Ottawa resident, journalist and Oxfam Canada spokesperson Karen Palmer’s first book, Spellbound, explores West Africa's witch camps.

Ottawa resident, journalist and Oxfam Canada spokesperson Karen Palmer’s first book, Spellbound, explores West Africa's witch camps.

What is a witch camp?
In northern Ghana, in this particular area, when women are accused of witchcraft, they get taken to a chief with their accuser and both of them bring chickens and cut the throats of the chickens… depending on how they die, it determines whether a woman is guilty or innocent of witchcraft. If the chicken dies with its beak in the sky, she’s innocent. If it dies with its beak in the ground, then she’s a witch. Their families and the communities refuse to take them back, and they’re taken to these villages.

Were the camps what you had expected?
I read about witch camps in a state department report and in my guidebook. I kind of had these visions that they would a creepy place. But you can’t tell the camp from the rest of the village. And the women themselves were quite old, emaciated, quite pathetic-looking women who are too old and too vulnerable to be living on their own. There were no pointy hats, no warts on the nose sort of thing. They were older women who had sort of outlived their usefulness and ended up being accused of witchcraft.

What were some of the things you did and saw?
I heard some pretty creepy stories. I couldn’t turn off this western mindset of wanting to have proof –I really want to see something or touch something that makes me believe. So we went off in search of fireballs, which they say are witches flying through the night air and I went to the hospital, because there was a story of this boy who was a patient at the hospital. Every time he went to take his medicine, it would disappear.

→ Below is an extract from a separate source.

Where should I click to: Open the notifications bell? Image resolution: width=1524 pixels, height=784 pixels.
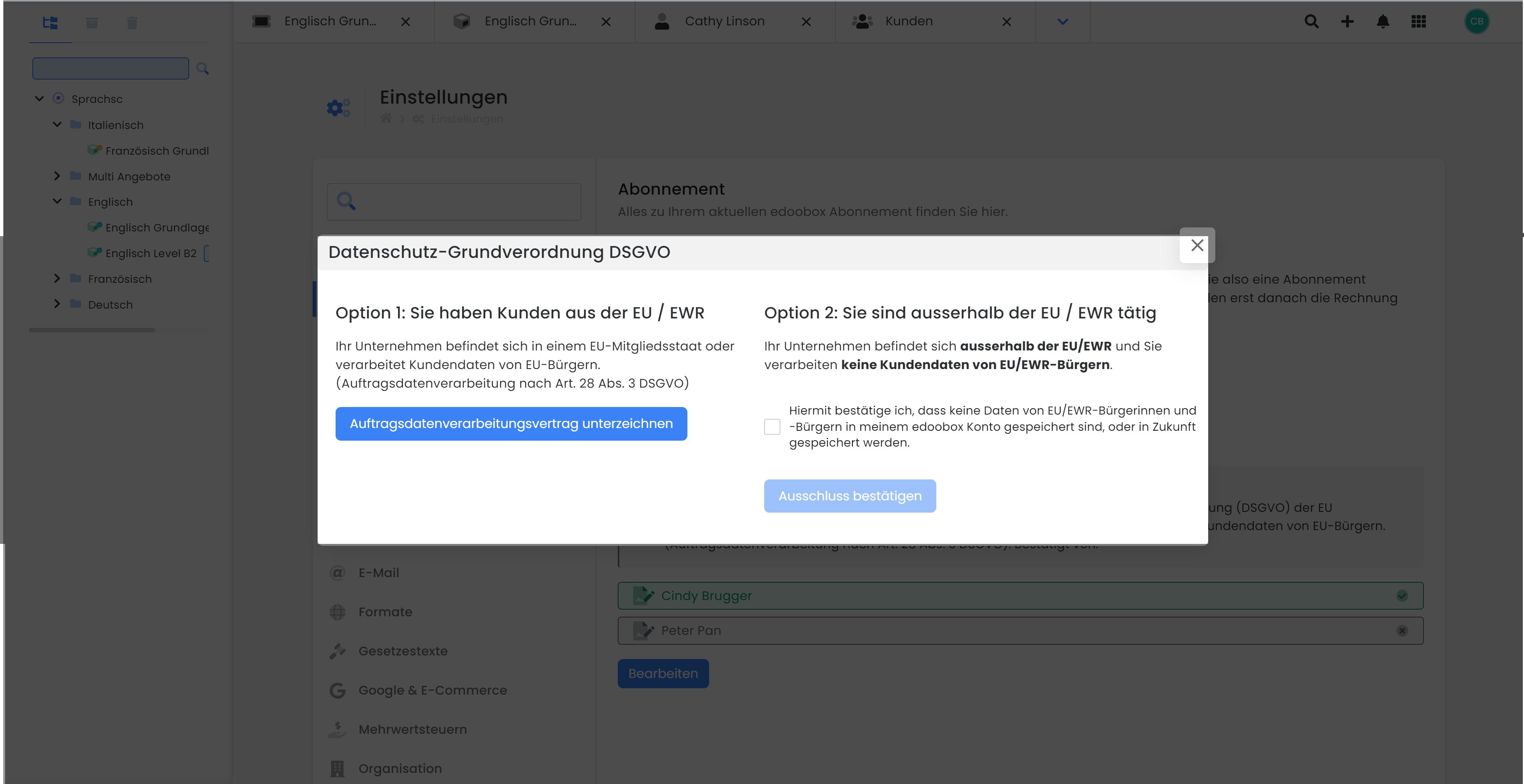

Do you think that the spiritual realm exists?
When I went over, I was very black and white. There’s no such thing as witchcraft and there’s probably a logical reason for everything that’s happening here. The longer I spent in the community, the more everything became greyer and greyer for me. I heard a lot of stories that were quite similar. It really made me wonder… When I was there, hearing about it every day and being in that environment broke down that sort of wall.

Karen Palmer first arrived in Ghana in 2004 to help improve the quality of human rights journalism. She later returned and stayed for three years.